Mora Godoy, embajadora del tango, bailó con el presidente Barack Obama rompiendo el protocolo diplomático en un evento transmitido en vivo que generó una repercusión mundial, con su celular explotando de mensajes por tres días y cobertura en todos los periódicos.
La bailarina, formada en el Teatro Colón, relató cómo actuó de forma natural al invitarlo a bailar, lo que provocó que le quitaran el champán inicialmente por temor a represalias de la embajada de Estados Unidos, aunque después se lo devolvieron y todos quedaron contentos. Su compañero de baile sacó a Michelle Obama para equilibrar el momento, y ella ovacionó el show.
Godoy contó sus 17 visitas a China, donde bailó con Xi Jinping en la Gran Muralla pese a la niebla, y lleva el tango a Rusia, Japón y Europa. Se cuida con gimnasio, fierros y ensayos diarios para mantenerse vigente, superando problemas de peso del Colón gracias a su metabolismo y rutina.
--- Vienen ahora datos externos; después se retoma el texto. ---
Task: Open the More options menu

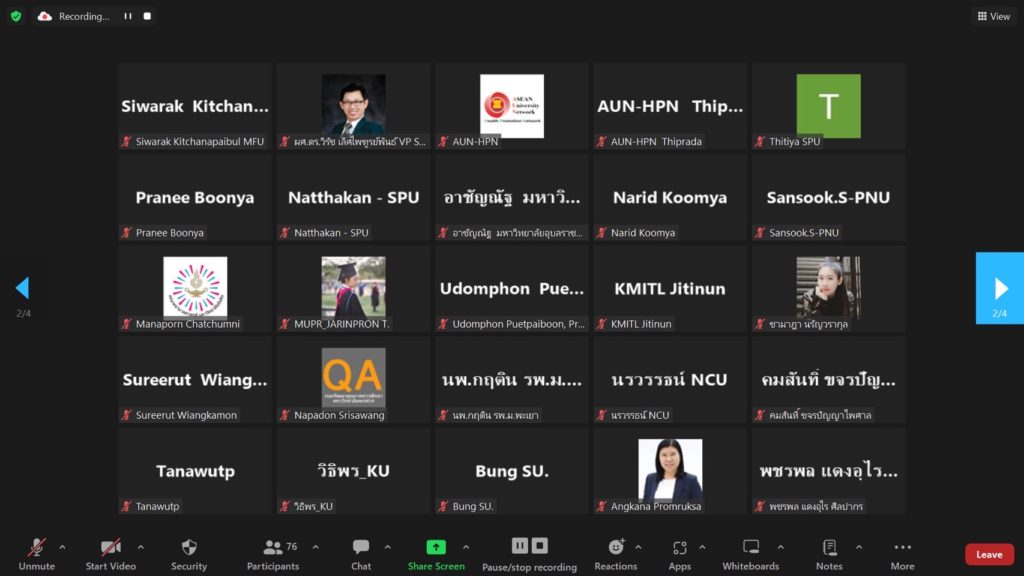Action: 902,553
Transgresora desde el inicio, fusiona tango con ballet, jazz e inteligencia artificial en shows, como el homenaje a su papá con fotos recreadas bailando Adiós Nonino. Anuncia función única el 5 de abril en el Teatro Colón de Mar del Plata y estreno en un teatro reabierto en Buenos Aires con perfil tanguero, producido por Héctor Caballero.
Como empresaria militante del tango, impulsa becas gratuitas de ocho semanas para bailarines vulnerables, formándolos profesionalmente e incorporándolos a shows para darles salida laboral en tiempos difíciles.